**** SOURCE INFORMATION ****

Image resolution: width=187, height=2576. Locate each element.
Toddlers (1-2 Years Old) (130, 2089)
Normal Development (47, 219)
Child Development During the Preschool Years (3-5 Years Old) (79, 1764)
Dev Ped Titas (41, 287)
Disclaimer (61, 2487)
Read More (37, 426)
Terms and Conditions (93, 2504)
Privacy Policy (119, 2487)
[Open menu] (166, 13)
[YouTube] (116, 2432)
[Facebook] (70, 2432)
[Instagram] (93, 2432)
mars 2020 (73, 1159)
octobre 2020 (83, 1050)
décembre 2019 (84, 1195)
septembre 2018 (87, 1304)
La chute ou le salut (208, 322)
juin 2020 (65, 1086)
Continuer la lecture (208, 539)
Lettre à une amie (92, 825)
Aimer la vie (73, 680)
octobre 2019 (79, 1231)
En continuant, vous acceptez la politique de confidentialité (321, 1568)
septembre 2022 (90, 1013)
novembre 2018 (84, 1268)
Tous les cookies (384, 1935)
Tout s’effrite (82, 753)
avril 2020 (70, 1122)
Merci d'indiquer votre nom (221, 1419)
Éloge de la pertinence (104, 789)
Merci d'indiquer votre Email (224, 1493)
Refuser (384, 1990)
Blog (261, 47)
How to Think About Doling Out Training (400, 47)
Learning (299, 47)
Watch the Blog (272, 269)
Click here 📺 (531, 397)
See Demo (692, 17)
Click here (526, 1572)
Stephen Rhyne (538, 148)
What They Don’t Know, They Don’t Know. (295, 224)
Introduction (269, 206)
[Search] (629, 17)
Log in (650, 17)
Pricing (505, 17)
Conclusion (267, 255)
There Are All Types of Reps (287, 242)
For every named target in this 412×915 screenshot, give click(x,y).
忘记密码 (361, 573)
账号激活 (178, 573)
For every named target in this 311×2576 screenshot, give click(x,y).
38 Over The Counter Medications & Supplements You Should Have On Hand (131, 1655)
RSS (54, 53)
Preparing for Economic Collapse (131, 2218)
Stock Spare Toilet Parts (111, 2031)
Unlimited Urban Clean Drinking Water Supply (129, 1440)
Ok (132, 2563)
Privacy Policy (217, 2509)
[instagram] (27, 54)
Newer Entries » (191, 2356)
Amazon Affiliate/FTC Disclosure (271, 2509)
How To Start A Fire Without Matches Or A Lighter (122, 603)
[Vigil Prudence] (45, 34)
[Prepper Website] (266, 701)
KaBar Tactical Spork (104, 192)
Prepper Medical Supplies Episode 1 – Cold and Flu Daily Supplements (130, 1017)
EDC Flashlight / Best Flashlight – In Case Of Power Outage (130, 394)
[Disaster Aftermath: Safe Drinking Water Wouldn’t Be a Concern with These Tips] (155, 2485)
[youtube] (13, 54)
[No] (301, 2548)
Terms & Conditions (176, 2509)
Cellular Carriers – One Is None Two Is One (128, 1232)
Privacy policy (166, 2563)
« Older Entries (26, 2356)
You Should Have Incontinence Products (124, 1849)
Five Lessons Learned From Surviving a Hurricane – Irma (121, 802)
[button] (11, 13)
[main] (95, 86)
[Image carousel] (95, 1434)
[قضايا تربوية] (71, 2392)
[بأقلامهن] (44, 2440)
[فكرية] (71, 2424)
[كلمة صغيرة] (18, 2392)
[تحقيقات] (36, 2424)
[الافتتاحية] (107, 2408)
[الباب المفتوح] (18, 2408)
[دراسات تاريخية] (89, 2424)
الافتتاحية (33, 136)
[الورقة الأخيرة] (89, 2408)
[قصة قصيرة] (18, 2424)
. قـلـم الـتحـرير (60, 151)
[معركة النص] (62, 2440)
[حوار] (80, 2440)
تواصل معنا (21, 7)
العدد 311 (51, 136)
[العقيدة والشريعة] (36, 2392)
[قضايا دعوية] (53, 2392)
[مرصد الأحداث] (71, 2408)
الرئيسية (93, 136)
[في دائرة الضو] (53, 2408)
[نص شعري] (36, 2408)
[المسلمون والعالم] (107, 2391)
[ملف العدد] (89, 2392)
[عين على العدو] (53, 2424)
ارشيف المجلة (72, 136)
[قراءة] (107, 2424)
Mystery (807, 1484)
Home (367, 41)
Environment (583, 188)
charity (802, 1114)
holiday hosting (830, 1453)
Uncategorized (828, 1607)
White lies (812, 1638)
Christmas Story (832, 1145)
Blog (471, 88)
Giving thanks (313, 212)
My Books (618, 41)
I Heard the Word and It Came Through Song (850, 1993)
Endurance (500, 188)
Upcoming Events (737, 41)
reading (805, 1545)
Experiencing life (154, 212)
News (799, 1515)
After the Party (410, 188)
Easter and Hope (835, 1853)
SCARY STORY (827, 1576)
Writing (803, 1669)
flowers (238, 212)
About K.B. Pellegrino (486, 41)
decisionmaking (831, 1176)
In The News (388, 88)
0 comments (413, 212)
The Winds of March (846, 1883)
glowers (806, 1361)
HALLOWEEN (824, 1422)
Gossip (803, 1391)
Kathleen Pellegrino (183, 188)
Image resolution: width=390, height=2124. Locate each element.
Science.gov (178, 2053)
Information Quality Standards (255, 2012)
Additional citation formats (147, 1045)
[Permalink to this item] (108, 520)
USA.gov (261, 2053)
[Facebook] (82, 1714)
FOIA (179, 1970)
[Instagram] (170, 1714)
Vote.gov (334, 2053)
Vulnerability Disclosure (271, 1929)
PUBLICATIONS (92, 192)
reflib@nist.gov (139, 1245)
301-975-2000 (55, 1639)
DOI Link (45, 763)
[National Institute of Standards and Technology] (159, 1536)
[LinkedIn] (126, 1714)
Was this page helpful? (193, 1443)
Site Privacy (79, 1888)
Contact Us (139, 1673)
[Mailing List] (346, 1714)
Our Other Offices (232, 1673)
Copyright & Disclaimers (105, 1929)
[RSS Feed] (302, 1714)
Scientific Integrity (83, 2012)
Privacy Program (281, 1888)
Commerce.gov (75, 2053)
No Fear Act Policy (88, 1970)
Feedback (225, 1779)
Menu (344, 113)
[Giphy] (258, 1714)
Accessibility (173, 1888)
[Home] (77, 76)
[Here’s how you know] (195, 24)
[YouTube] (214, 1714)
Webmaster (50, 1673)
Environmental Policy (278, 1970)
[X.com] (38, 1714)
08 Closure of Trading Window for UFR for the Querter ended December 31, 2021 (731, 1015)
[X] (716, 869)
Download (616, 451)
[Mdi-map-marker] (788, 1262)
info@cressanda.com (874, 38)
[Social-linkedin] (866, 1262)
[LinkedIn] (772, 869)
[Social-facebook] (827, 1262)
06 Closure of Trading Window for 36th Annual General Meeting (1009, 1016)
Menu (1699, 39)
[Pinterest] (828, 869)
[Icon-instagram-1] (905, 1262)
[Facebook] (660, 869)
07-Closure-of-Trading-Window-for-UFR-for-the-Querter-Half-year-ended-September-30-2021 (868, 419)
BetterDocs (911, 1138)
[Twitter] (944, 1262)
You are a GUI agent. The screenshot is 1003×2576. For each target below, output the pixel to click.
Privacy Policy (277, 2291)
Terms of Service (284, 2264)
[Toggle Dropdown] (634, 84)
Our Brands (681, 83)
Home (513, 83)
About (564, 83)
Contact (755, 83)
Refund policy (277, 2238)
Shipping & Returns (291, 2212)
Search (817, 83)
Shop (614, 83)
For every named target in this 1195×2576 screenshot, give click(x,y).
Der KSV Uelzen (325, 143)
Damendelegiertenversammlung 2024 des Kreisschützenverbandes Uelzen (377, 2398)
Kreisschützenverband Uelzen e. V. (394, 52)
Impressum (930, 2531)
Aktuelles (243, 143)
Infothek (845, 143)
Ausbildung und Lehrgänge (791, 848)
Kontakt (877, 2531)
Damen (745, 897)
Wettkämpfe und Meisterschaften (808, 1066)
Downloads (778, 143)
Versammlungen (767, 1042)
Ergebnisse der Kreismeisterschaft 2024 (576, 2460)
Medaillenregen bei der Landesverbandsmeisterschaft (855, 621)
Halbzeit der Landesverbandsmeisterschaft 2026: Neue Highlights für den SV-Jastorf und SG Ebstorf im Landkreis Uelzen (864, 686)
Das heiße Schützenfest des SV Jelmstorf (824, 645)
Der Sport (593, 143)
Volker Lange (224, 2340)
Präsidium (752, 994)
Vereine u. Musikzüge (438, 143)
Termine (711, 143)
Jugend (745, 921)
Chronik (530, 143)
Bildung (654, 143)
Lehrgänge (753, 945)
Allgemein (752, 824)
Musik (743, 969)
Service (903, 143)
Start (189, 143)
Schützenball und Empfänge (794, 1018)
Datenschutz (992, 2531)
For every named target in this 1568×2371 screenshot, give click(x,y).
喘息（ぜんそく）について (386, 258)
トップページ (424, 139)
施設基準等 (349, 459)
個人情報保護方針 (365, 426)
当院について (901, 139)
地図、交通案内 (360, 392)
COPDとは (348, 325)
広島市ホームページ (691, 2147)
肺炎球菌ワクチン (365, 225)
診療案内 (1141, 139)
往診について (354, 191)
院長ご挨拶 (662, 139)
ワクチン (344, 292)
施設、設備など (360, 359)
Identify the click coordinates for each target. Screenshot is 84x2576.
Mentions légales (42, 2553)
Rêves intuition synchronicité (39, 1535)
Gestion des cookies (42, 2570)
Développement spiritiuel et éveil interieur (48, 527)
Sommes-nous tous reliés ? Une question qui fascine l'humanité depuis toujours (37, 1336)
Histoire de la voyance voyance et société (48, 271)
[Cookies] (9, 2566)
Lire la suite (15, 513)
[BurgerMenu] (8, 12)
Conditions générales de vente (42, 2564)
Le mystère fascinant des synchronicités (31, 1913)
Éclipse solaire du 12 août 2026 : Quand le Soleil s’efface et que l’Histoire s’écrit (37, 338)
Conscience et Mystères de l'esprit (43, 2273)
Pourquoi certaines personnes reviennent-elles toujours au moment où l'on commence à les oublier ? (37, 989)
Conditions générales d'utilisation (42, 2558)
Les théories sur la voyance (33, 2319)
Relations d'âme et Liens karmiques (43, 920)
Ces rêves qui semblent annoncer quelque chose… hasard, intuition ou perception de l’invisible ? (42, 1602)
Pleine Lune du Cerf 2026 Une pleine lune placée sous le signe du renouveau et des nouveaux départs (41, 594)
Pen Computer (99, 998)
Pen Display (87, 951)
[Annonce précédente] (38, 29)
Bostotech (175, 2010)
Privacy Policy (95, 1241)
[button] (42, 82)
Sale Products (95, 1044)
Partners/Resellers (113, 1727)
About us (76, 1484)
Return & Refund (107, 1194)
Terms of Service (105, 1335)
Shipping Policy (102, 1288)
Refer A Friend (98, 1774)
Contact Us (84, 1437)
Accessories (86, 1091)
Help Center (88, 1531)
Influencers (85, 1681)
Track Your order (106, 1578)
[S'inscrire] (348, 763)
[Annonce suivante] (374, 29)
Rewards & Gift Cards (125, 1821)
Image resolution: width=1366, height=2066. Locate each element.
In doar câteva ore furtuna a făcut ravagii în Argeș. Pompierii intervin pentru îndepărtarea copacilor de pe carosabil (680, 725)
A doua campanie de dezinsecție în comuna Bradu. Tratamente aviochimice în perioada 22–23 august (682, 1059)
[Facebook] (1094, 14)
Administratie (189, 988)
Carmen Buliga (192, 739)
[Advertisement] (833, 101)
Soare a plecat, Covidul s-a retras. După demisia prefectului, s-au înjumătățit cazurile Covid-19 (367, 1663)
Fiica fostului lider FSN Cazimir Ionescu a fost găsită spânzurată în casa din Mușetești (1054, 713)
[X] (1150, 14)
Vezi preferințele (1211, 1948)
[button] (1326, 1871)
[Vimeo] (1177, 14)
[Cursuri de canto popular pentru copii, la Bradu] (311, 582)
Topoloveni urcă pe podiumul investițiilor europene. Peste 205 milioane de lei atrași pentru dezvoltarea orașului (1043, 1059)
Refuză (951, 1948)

****

• [EXERCISE]
Lines with the word "Years" in the data need counting; report the count alone.

• [RESPONSE AREA]
2